What you should do => Locate the string "agent" throughout the material and copy every line in which it occurs.

Information provided =>
┌──

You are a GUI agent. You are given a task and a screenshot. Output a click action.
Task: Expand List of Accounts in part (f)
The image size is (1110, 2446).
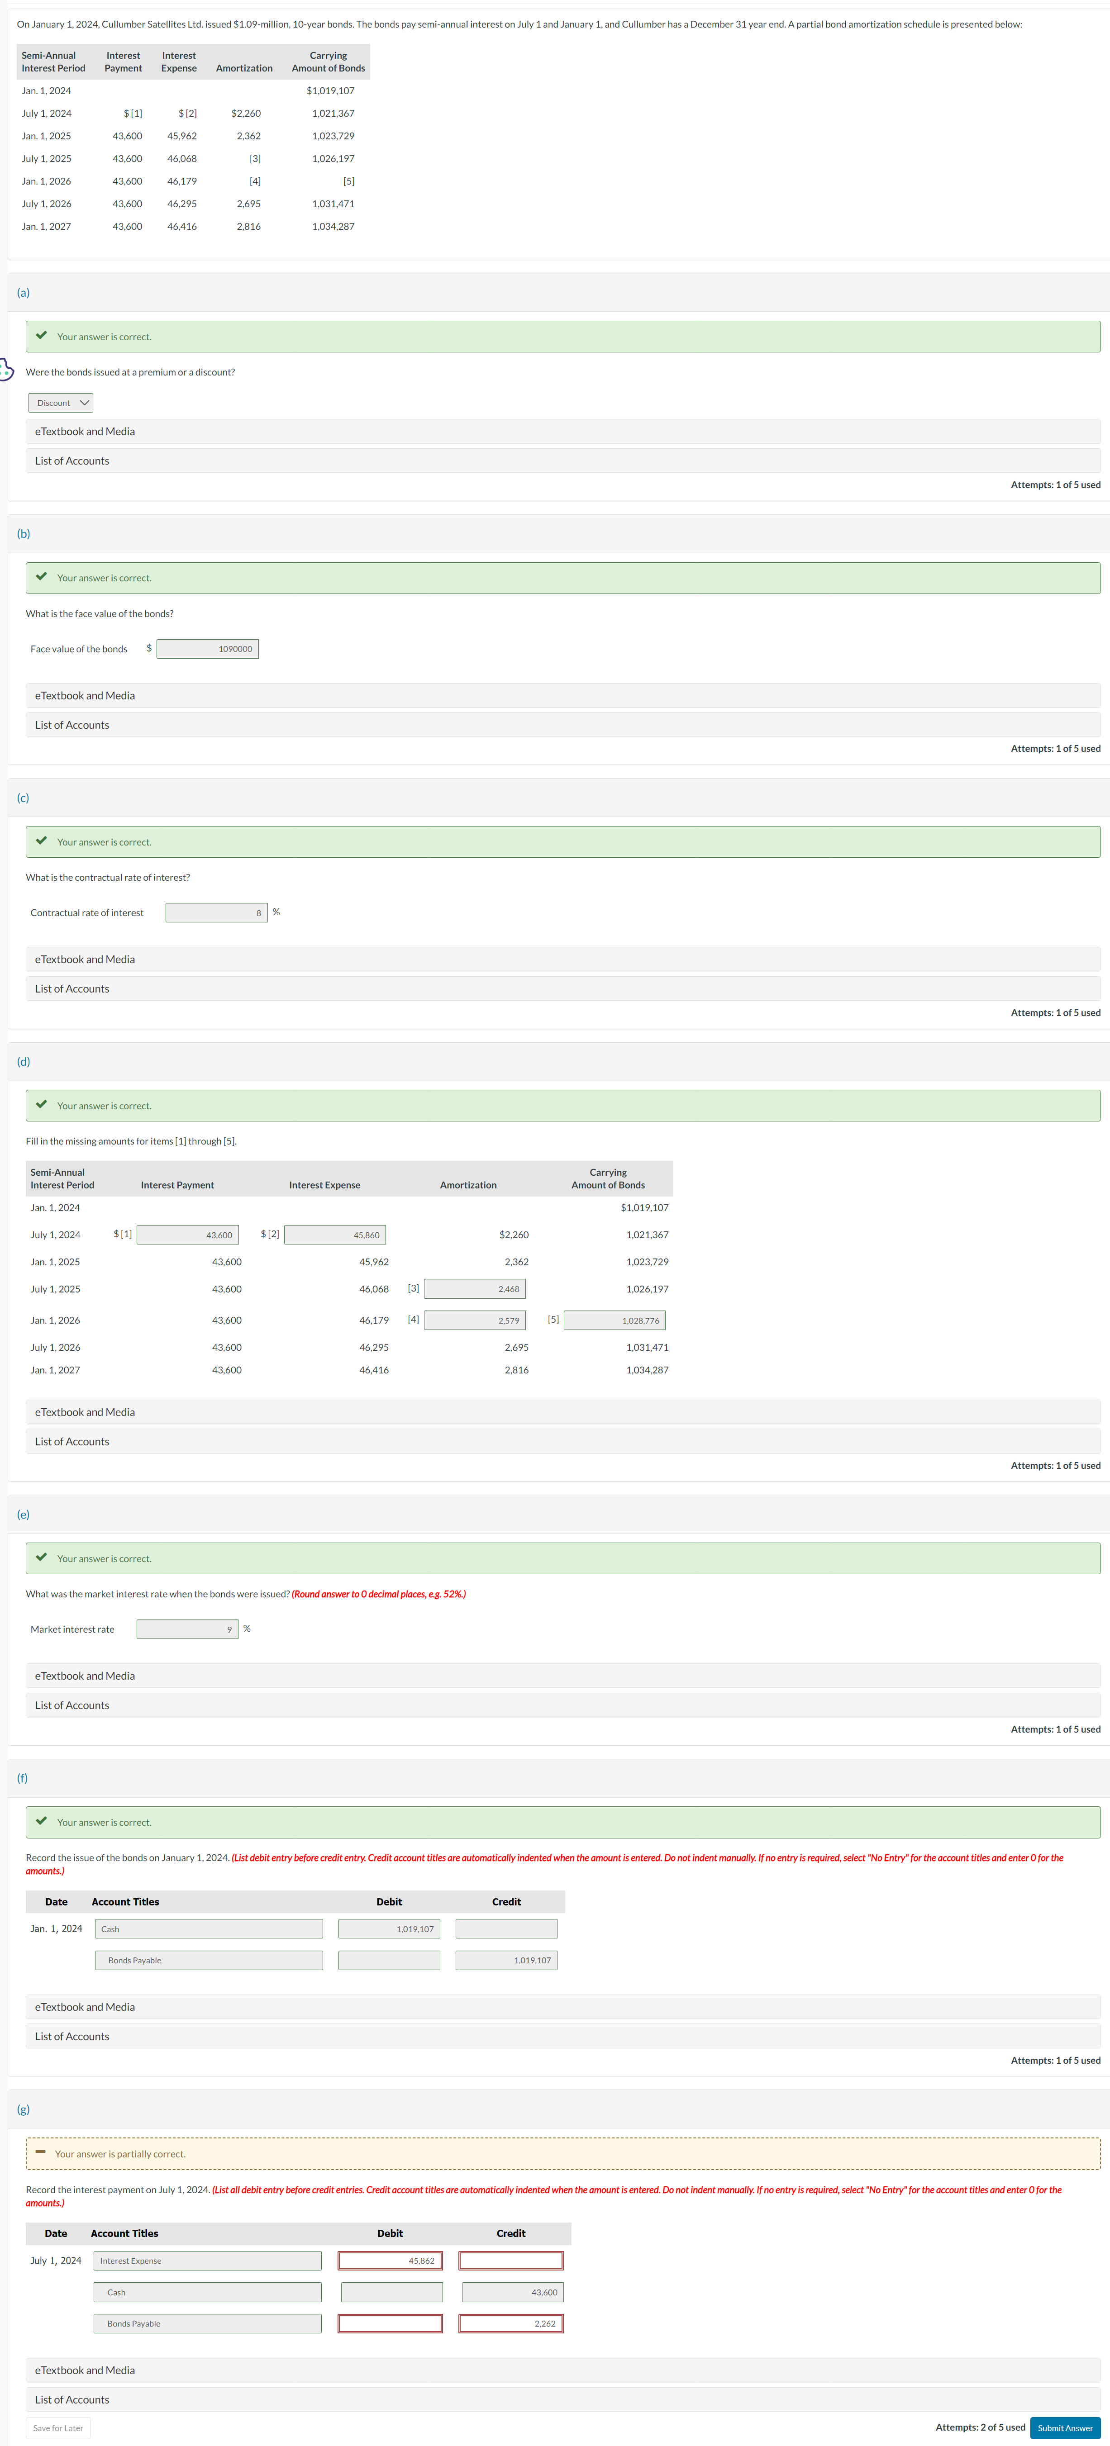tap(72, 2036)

└──
┌──

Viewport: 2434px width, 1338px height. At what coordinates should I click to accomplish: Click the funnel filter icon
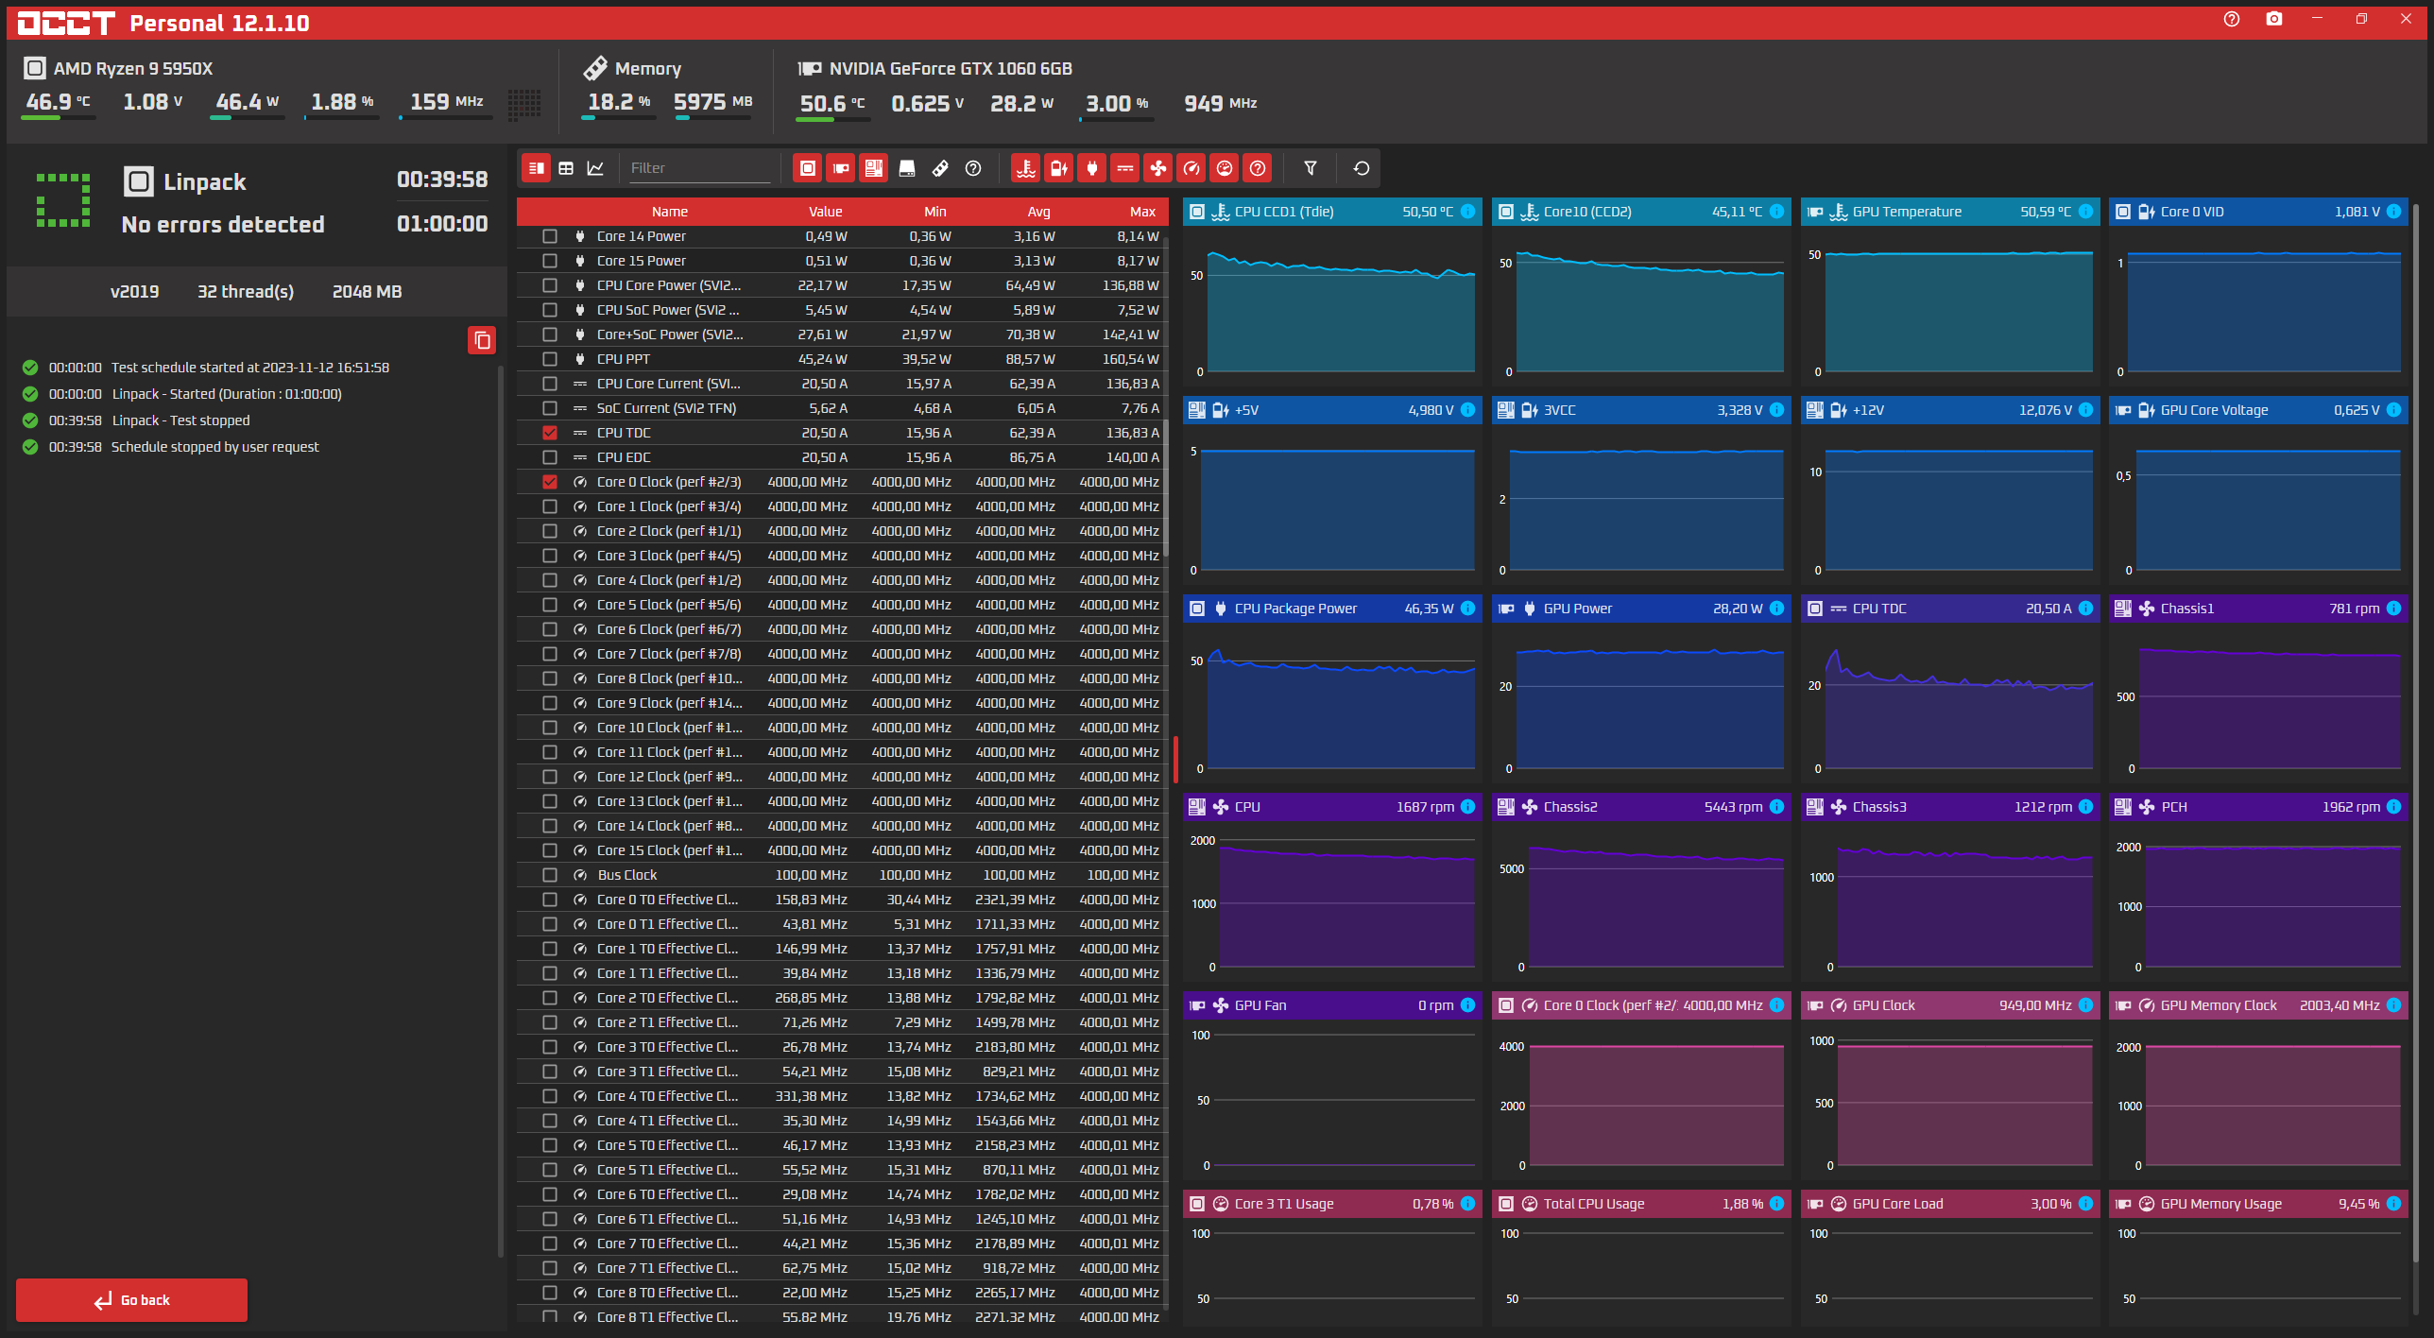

└──
┌──

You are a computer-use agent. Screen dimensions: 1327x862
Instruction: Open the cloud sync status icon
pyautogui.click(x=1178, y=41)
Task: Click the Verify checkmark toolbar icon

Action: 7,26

└──

Answer section =>
You are a GUI agent. You are given a task and a screenshot. Output a click action.
You are a computer-use agent. Screen dimensions: 1327x862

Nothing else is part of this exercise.